TASK TO CARRY OUT:
Return every record below exactly as given.

┄┄┄┄┄┄┄┄┄┄┄┄┄┄┄┄┄┄┄┄

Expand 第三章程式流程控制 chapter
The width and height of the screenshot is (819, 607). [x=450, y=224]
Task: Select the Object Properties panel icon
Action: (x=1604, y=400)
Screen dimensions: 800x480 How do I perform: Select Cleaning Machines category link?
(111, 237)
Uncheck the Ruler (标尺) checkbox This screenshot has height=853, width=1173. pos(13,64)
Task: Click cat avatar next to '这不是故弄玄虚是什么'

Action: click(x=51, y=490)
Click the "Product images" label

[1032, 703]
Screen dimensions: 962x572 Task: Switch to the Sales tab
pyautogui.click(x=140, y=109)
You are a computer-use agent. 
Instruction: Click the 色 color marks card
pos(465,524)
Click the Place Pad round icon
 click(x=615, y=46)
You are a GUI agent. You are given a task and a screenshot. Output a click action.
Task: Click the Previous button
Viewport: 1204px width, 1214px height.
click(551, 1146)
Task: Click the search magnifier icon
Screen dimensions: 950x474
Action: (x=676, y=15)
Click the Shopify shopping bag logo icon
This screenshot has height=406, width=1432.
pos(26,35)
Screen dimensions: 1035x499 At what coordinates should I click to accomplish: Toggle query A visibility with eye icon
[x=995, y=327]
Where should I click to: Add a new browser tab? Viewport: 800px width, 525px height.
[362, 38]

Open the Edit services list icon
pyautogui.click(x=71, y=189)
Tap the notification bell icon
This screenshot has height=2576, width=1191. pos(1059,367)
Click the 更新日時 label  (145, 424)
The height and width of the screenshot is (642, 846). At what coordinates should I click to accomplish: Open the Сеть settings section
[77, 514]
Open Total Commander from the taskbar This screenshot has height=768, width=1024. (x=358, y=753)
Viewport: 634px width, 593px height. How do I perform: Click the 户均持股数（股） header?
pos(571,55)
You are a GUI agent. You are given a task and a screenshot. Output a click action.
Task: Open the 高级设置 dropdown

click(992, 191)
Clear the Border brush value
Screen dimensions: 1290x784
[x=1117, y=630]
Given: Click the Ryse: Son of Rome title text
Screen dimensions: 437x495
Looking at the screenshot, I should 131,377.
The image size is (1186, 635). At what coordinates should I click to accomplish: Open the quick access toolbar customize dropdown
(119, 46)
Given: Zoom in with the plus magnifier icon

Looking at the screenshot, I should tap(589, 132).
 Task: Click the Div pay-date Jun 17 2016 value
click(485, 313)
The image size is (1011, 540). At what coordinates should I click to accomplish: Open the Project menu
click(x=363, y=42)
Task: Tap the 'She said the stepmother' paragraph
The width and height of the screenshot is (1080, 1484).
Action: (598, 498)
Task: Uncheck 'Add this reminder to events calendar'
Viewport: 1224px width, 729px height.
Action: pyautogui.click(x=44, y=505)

┄┄┄┄┄┄┄┄┄┄┄┄┄┄┄┄┄┄┄┄

ANSWER FOR THE TASK:
Expand 第三章程式流程控制 chapter
The width and height of the screenshot is (819, 607). [x=450, y=224]
Task: Select the Object Properties panel icon
Action: (x=1604, y=400)
Screen dimensions: 800x480 How do I perform: Select Cleaning Machines category link?
(111, 237)
Uncheck the Ruler (标尺) checkbox This screenshot has height=853, width=1173. pos(13,64)
Task: Click cat avatar next to '这不是故弄玄虚是什么'

Action: click(x=51, y=490)
Click the "Product images" label

[1032, 703]
Screen dimensions: 962x572 Task: Switch to the Sales tab
pyautogui.click(x=140, y=109)
You are a computer-use agent. 
Instruction: Click the 色 color marks card
pos(465,524)
Click the Place Pad round icon
 click(x=615, y=46)
You are a GUI agent. You are given a task and a screenshot. Output a click action.
Task: Click the Previous button
Viewport: 1204px width, 1214px height.
click(551, 1146)
Task: Click the search magnifier icon
Screen dimensions: 950x474
Action: (x=676, y=15)
Click the Shopify shopping bag logo icon
This screenshot has height=406, width=1432.
pos(26,35)
Screen dimensions: 1035x499 At what coordinates should I click to accomplish: Toggle query A visibility with eye icon
[x=995, y=327]
Where should I click to: Add a new browser tab? Viewport: 800px width, 525px height.
[362, 38]

Open the Edit services list icon
pyautogui.click(x=71, y=189)
Tap the notification bell icon
This screenshot has height=2576, width=1191. pos(1059,367)
Click the 更新日時 label  (145, 424)
The height and width of the screenshot is (642, 846). At what coordinates should I click to accomplish: Open the Сеть settings section
[77, 514]
Open Total Commander from the taskbar This screenshot has height=768, width=1024. (x=358, y=753)
Viewport: 634px width, 593px height. How do I perform: Click the 户均持股数（股） header?
pos(571,55)
You are a GUI agent. You are given a task and a screenshot. Output a click action.
Task: Open the 高级设置 dropdown

click(992, 191)
Clear the Border brush value
Screen dimensions: 1290x784
[x=1117, y=630]
Given: Click the Ryse: Son of Rome title text
Screen dimensions: 437x495
Looking at the screenshot, I should 131,377.
The image size is (1186, 635). At what coordinates should I click to accomplish: Open the quick access toolbar customize dropdown
(119, 46)
Given: Zoom in with the plus magnifier icon

Looking at the screenshot, I should tap(589, 132).
 Task: Click the Div pay-date Jun 17 2016 value
click(485, 313)
The image size is (1011, 540). At what coordinates should I click to accomplish: Open the Project menu
click(x=363, y=42)
Task: Tap the 'She said the stepmother' paragraph
The width and height of the screenshot is (1080, 1484).
Action: (598, 498)
Task: Uncheck 'Add this reminder to events calendar'
Viewport: 1224px width, 729px height.
Action: pyautogui.click(x=44, y=505)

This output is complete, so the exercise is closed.